Four years ago today I was diagnosed with lung cancer. We wouldn't find our for several days just how bad it was. This time four years ago I was still under the false impression that the cancer was contained in my left lung, that I would be facing chemo and the removal of my lung. That we would be aiming for a cure.

We wouldn't know for several days that it had spread to the other lung, to my spine, my hip, my shoulder blade, my ribs, and my liver. We didn't know yet that the cancer was incurable. We hadn't yet thought of the word "terminal."

The statistics for Stage IV lung cancer are sobering. According to the American Cancer Society, the 5 year survival rate for metastatic lung cancer is 1%. The Lung Cancer Association cites more optimistic figures at 4%.

We had a big, heartbreaking loss in the lung cancer community yesterday. The red headed unicorn, the force of nature, the woman who inspired so many of us, Kim Ringen died yesterday, just a few days short of her 4 year cancerversary. It's hard to celebrate mine when I know she and so many others will not.

So today I'm trying to turn the sadness into thankfulness. We spent the weekend putting in our backyard vegetable garden, and with each turn of the soil I thought about how lucky I am to be able to dig in the dirt, to plant and nurture new life. I try to accept that I need to pace myself, even though my physical limitations frustrate me (as Zander put it, "Mama, you take A LOT of breaks).

Kiddos hard at work

The Garden
I remind myself how much sicker I was four years ago at this time, when I would gasp for air after taking more than a few steps, when I was too weak to stand in the shower, when even a conversation would leave me short of breath.

I remember all this, I think of all the friends who I have lost, and I remember how very lucky I am to be here four years later.

Tuesday, February 28, 2017

The Best Bad News

I'm sure you have all been following my brain met saga with baited breath ;) so today I will bring you the latest MRI results, which are the best bad news.

The MRI literally says "no definitive disease progression" and yet I am planning to have more SRS, aka brain surgery without the cutting. In order to explain how that is not crazy, let me fill in the back story.

I have been taking crizotinib (Xalkori) for my ROS1+ lung cancer since November of 2013. It has been working amazingly well at controlling the cancer in my body, but it has the one big flaw that it doesn't work well in the brain. Therefore, I get regular brain MRIs to keep watch on that area. In September 2015, the first brain metastasis appeared.

In October of 2015 I had SRS for that small brain met, which was successful. (Yay!)

In May of 2016 I had SRS for a new small brain met, which was also successful. (Yay!)

In July of 2016 I had a follow up MRI which revealed two new, tiny (1-2 mm) spots.
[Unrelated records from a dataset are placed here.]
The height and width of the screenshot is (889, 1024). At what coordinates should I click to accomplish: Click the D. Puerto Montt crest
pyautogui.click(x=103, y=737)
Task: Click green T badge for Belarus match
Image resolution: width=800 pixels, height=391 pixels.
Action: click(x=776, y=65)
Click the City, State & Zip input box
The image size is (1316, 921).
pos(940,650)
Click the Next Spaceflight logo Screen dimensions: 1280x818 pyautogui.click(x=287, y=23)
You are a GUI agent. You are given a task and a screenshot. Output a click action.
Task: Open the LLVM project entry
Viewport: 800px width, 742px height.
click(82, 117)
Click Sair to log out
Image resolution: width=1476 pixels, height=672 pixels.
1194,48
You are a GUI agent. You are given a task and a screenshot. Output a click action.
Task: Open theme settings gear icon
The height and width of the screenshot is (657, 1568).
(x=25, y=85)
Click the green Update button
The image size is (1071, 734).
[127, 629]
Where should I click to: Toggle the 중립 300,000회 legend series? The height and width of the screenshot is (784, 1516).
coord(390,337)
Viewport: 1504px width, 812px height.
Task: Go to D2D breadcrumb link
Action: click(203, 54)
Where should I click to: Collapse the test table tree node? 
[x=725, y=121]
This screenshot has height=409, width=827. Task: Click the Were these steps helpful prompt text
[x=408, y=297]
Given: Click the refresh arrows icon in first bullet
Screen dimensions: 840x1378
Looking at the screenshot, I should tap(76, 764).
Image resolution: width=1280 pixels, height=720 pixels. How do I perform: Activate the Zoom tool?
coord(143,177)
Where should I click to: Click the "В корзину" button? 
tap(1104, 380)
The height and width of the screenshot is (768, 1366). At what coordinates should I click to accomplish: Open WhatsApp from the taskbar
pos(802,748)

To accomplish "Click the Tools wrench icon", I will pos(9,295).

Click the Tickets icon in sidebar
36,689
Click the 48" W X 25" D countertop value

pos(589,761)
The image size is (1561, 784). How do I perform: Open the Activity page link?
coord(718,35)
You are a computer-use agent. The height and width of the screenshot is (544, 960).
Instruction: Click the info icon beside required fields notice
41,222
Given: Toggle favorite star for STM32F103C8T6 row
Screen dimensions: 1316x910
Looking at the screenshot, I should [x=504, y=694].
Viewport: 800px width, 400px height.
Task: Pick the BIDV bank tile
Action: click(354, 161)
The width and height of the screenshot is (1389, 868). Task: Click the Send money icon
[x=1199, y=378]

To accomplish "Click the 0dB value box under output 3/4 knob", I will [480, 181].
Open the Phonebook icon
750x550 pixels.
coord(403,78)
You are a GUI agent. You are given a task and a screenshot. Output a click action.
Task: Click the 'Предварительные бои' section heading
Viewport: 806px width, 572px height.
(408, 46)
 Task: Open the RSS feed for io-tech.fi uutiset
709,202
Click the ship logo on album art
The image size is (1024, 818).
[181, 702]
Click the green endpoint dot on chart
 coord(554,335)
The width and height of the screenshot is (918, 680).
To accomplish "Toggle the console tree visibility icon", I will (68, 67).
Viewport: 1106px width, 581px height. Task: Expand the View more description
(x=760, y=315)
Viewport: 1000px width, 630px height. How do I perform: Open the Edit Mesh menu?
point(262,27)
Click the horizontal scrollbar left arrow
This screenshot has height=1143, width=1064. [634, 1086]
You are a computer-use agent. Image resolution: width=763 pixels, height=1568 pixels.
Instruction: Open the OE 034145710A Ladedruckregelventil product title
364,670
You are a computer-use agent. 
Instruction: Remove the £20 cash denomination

They were too small to treat just yet, so we decided to watch and wait.

I have been having brain MRIs every 2-3 months since then, and each time they have shown no growth. Upon getting the results for my most recent MRI, my wonderfully thorough radiation oncologist (who deserves the title of Rad Onc), decided to dig a little deeper into my stack of MRIs because, as he put it, "I don't trust anybody." He discovered that when you compare my most recent MRI to the earliest one where these questionable spots appeared, you can actually see some growth.

Then how did each scan show no growth, you wonder?

MRIs are very precise, but if the change between each is a fraction of a millimeter, you will not be able to see it. However, when you add up many fractions of a millimeter, you eventually get 2-3 mm growth. And that is exactly what he discovered when he compared the most recent to the first scan.

We decided it would be safest to do another round of SRS and take care of these mets now, rather than wait for them to grow any more and cause problems. They are still each barely 5 mm, but we don't want them to bring any friends.

So, the bad news is that I am going under the "knife" again, but the good news is that the growth is so very slow that it took some major searching to find it.

I go in for the mask fitting on Friday, and will have the SRS a week or so after that. I hope I can schedule it not to conflict with two adorable little girls turning 6, because that stuff is important!


Let me just say how weird it is that this is so normal to my family. I told the kiddos that some tiny cancer spots in my brain have grown a bit, so we are going to use that big machine to zap them again. My daughter ran over and got my old radiation mask and said, "Here Mama, you can use this again!" It's good that it doesn't bother them much, but it is a very strange thing to be so normal.